=== Action item ===
Repeat all the lines below exactly, but omit the pictures.

[Dataset entries]
---------------

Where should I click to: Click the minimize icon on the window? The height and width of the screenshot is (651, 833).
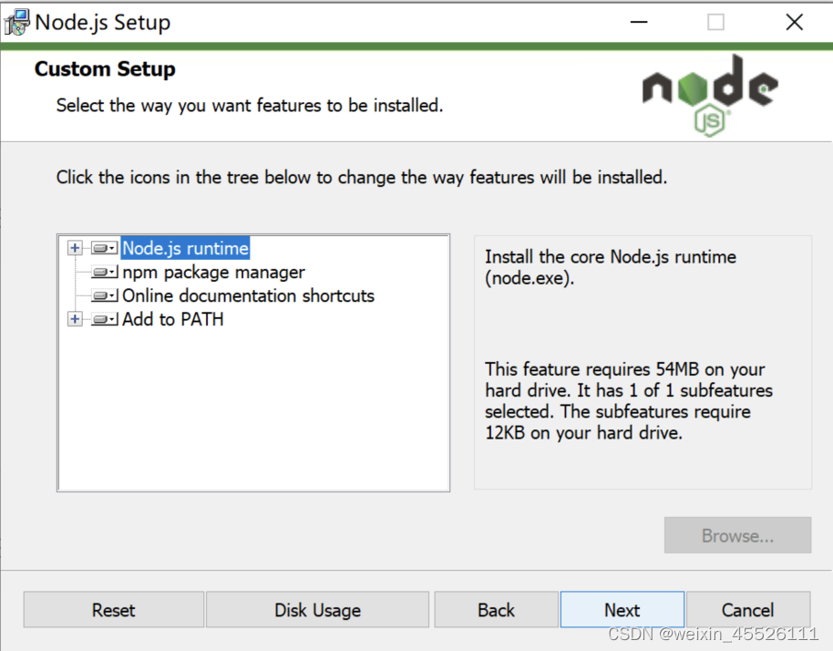click(x=639, y=21)
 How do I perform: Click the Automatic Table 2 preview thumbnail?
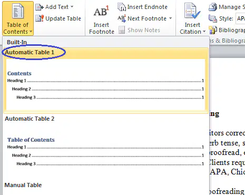105,151
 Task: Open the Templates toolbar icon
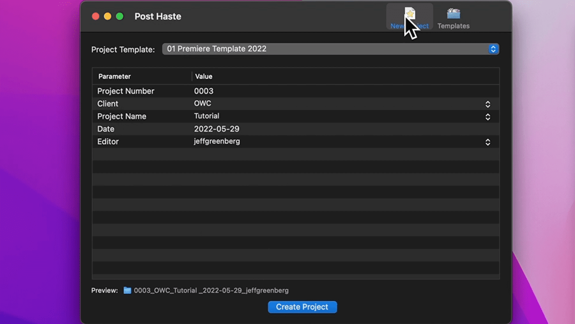453,17
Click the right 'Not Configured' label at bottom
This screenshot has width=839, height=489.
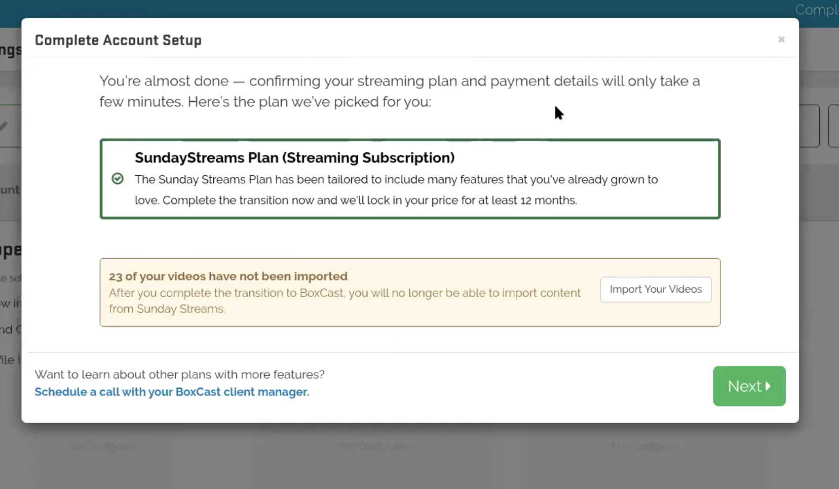pos(645,446)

---------------

=== Problem solution ===
Where should I click to: Click the minimize icon on the window? The height and width of the screenshot is (651, 833).
click(x=639, y=21)
 How do I perform: Click the Automatic Table 2 preview thumbnail?
105,151
 Task: Open the Templates toolbar icon
453,17
Click the right 'Not Configured' label at bottom
This screenshot has width=839, height=489.
pos(645,446)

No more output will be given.